Practically, the paper demonstrates how vision models pre-trained with this framework can be readily adapted for an array of detailed downstream vision and multimodal tasks, with applications ranging from open-vocabulary detection to comprehensive visual question answering benchmarks. This positions the approach as a versatile and efficient option for endeavors aiming to synthesize text understanding with intricate visual inputs.

The research acknowledges the growing importance of scalability in model design, advocating for architectures that not only offer improved performance metrics but also can be efficiently scaled across both data and model size dimensions. This scalability is evidenced by consistent performance gains when data and model parameters were expanded.

Future work could further explore optimizing the balance between text and image objectives to refine autoregressive pre-training's efficacy, alongside investigating adaptations for even higher image resolutions and broader datasets.
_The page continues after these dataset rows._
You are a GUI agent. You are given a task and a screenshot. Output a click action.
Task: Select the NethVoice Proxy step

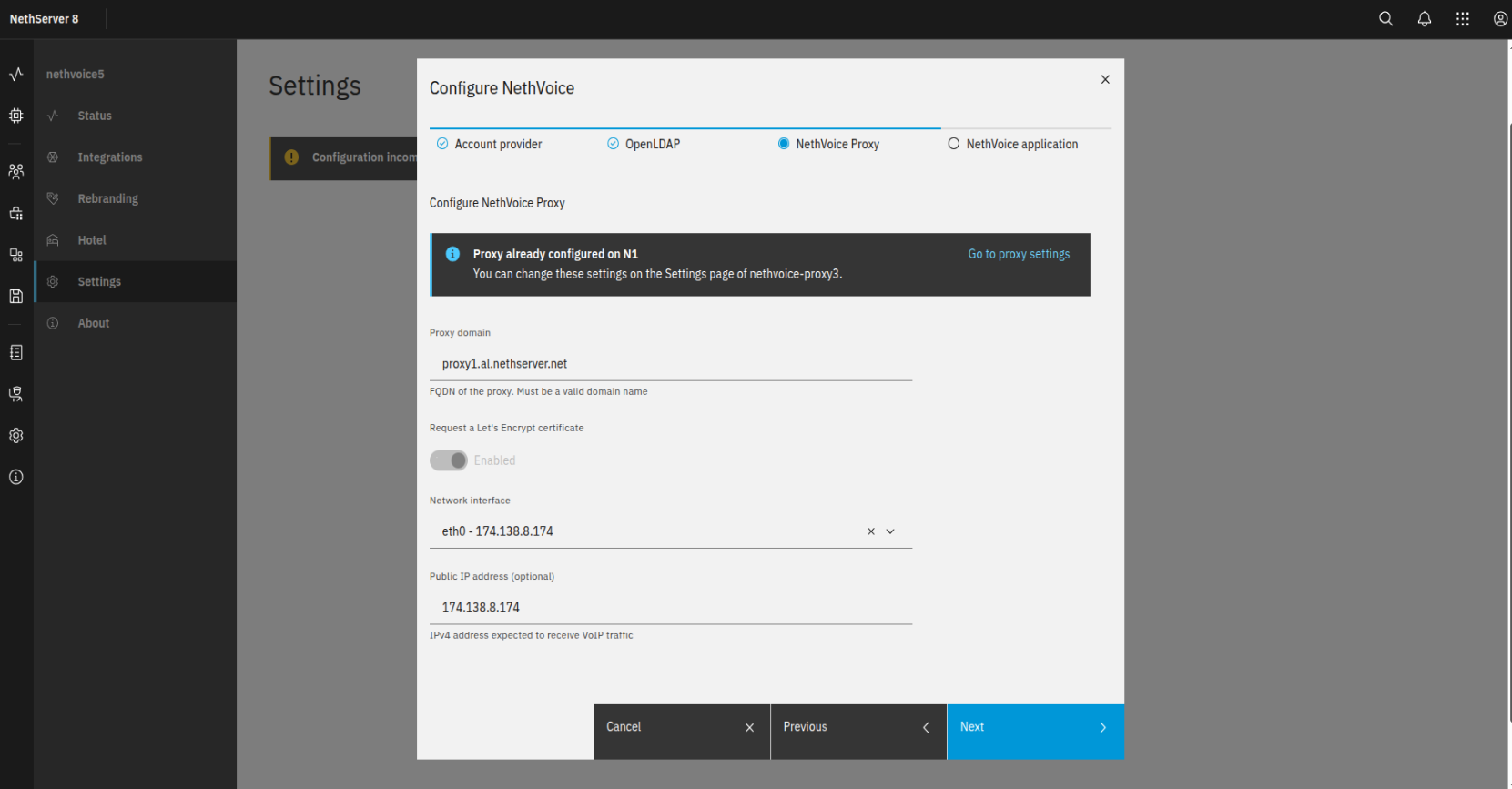837,144
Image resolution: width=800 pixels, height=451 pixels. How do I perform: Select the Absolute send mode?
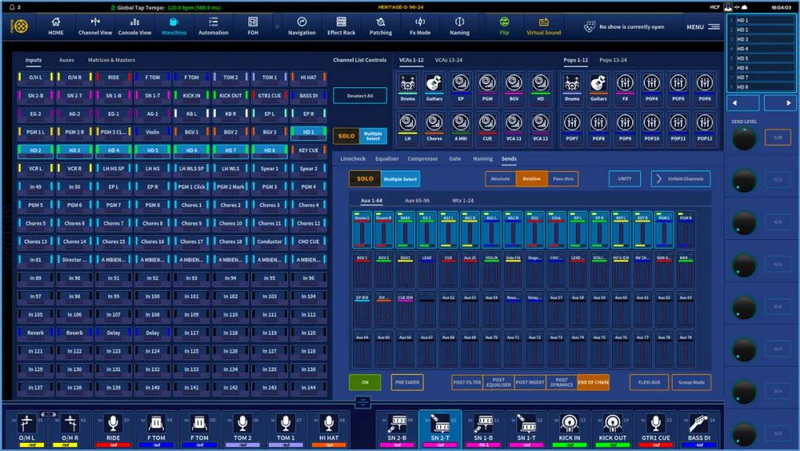click(498, 178)
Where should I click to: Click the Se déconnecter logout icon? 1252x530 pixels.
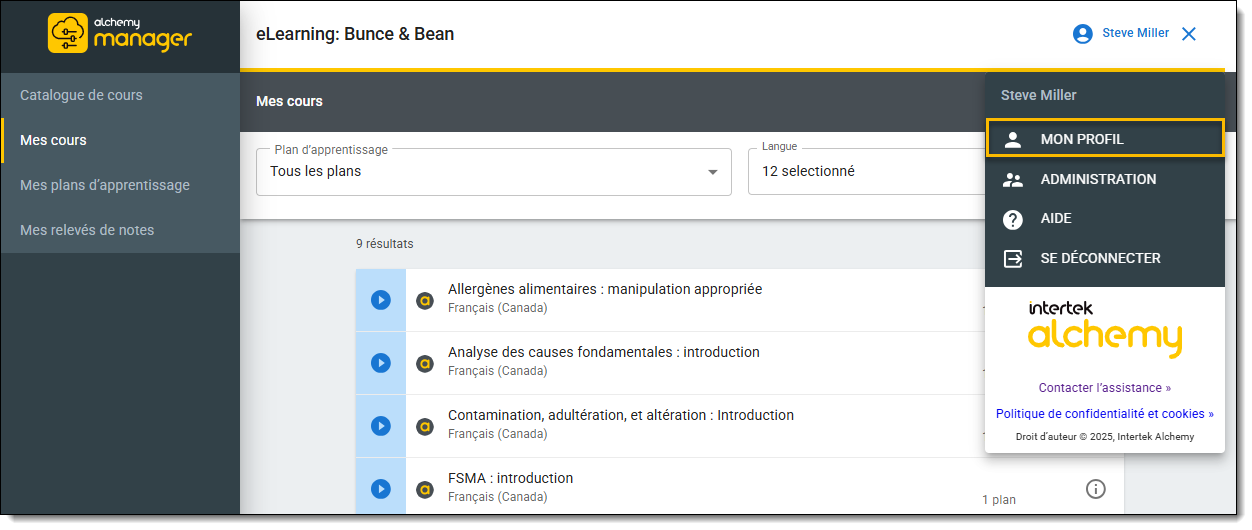coord(1013,258)
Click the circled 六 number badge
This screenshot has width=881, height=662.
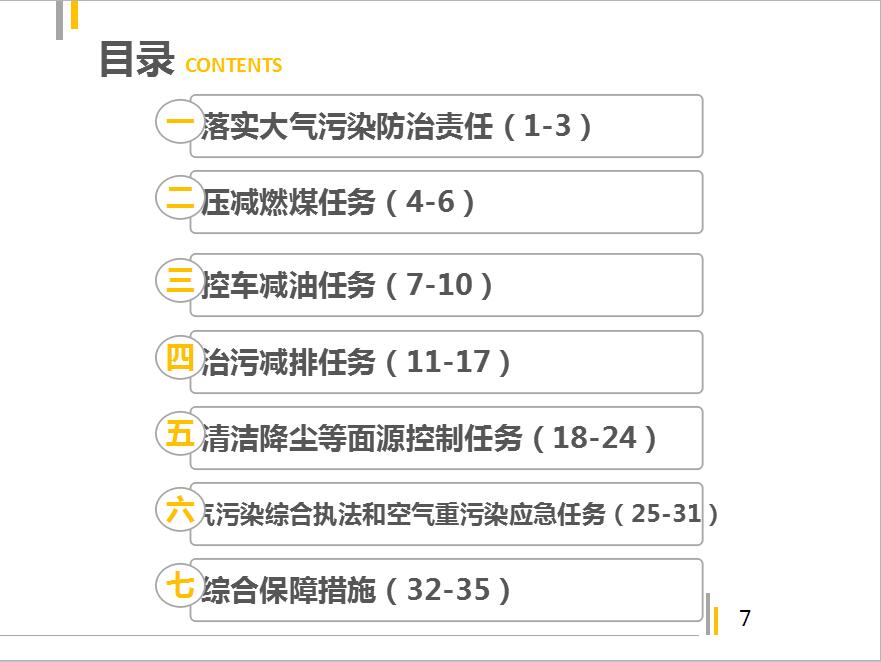point(180,510)

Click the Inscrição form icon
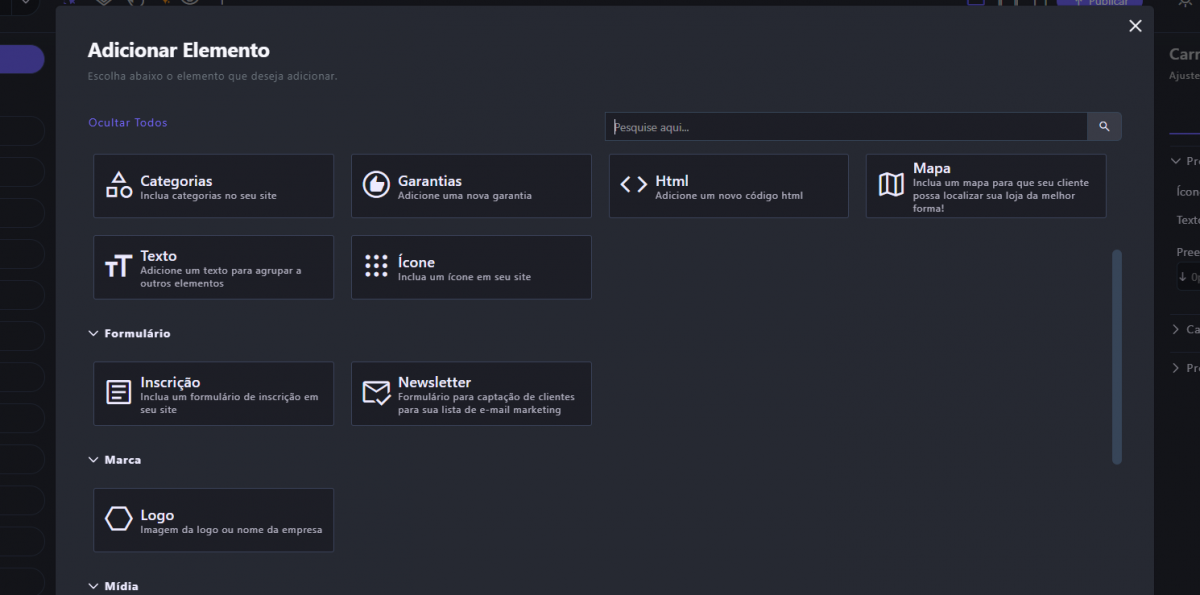coord(119,393)
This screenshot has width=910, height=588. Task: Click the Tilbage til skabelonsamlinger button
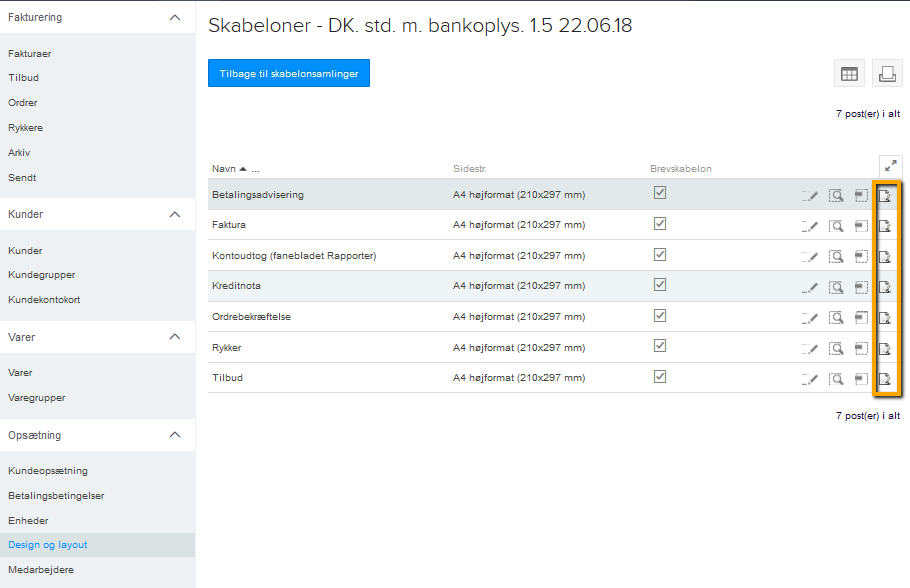point(288,72)
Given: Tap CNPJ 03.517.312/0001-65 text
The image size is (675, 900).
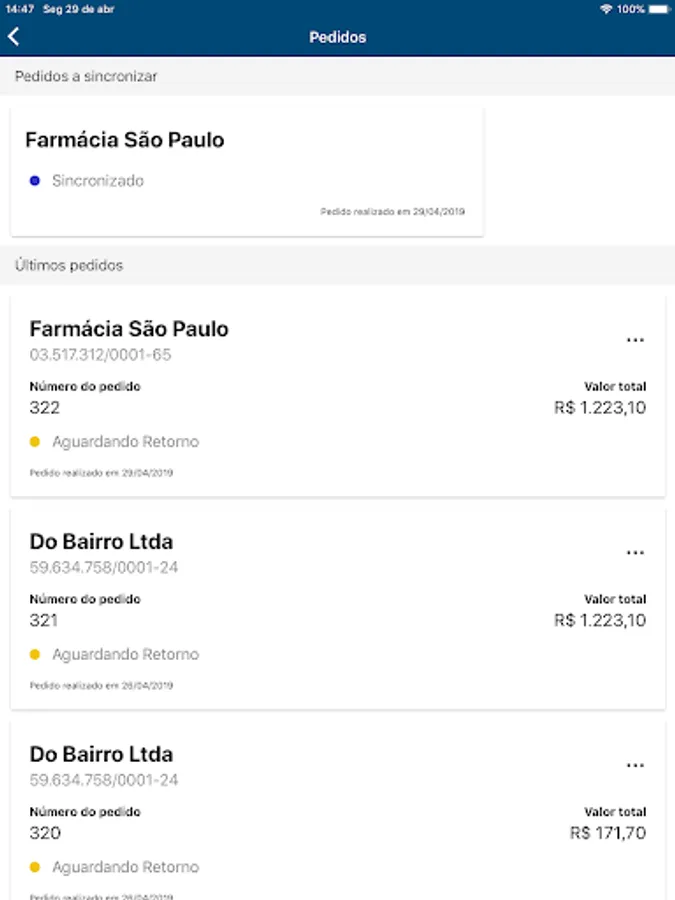Looking at the screenshot, I should click(x=100, y=355).
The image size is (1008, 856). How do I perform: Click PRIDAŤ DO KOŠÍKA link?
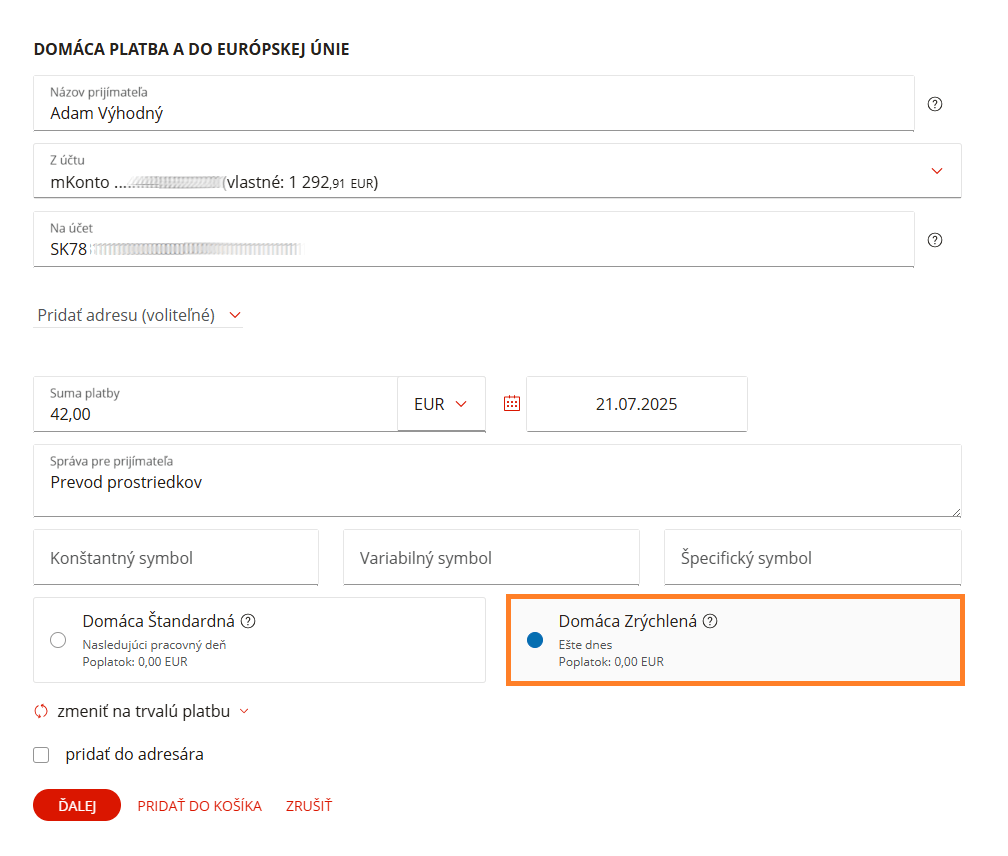pos(199,806)
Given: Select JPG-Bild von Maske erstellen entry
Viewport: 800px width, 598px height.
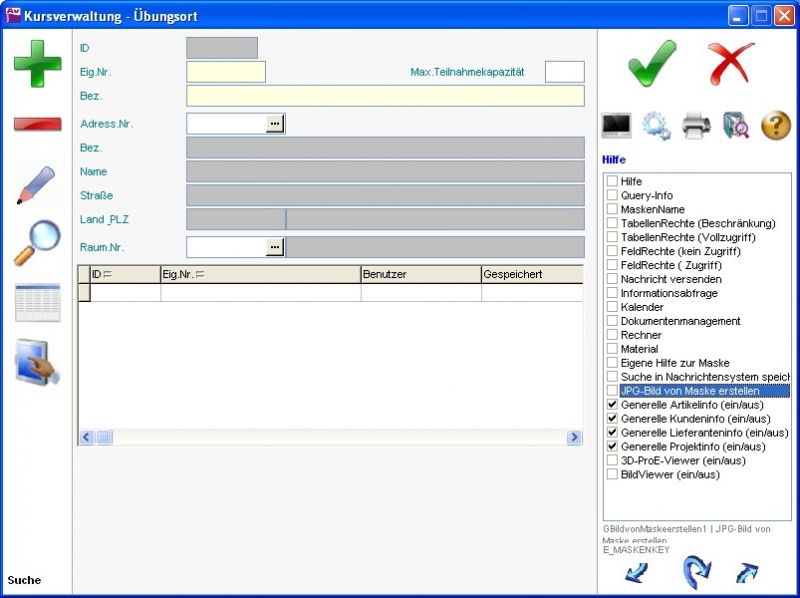Looking at the screenshot, I should [690, 391].
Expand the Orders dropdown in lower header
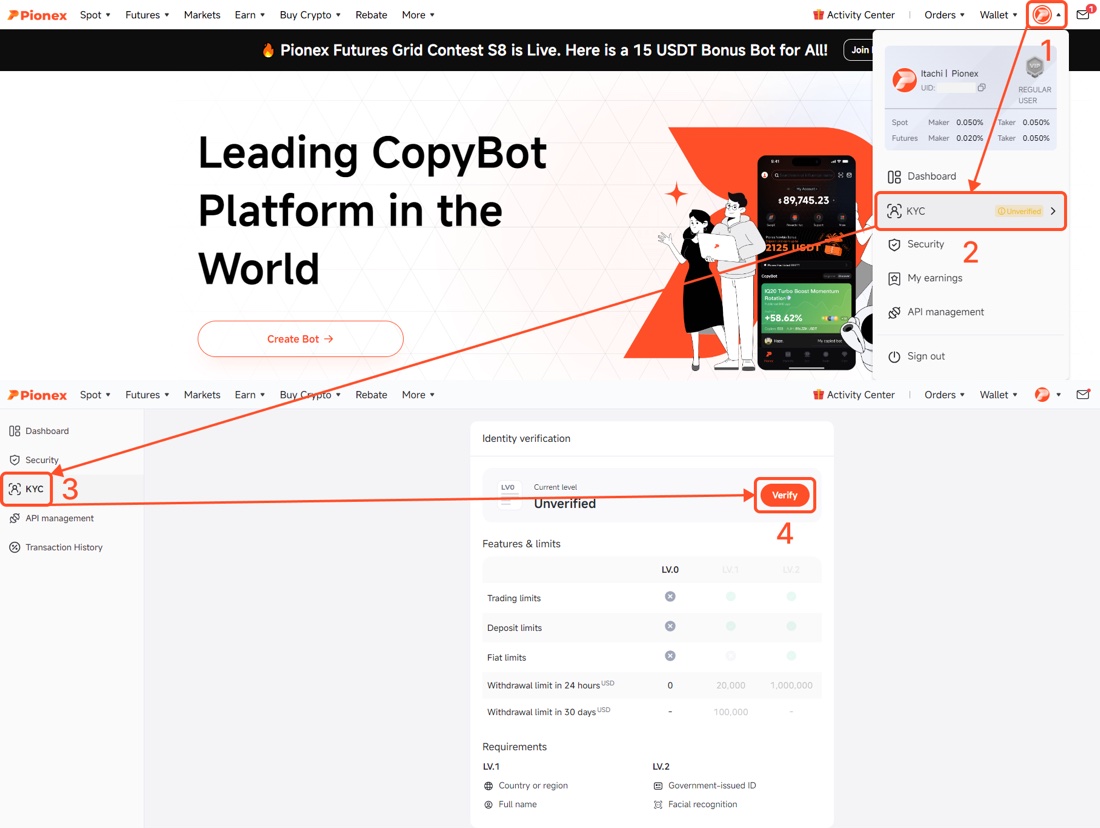The image size is (1100, 828). (x=944, y=395)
The framework's potential to seamlessly integrate with LLM-powered multimodal ecosystems as an efficient and robust vision encoder lays promising groundwork for continuing advancements in artificial intelligence applications that bridge vision and language capabilities.

In conclusion, by embracing a straightforward yet effective autoregressive multimodal pre-training strategy, the work provides substantial contributions to both the theoretical understanding and practical deployment of integrated AI systems that combine vision and linguistics in innovative ways.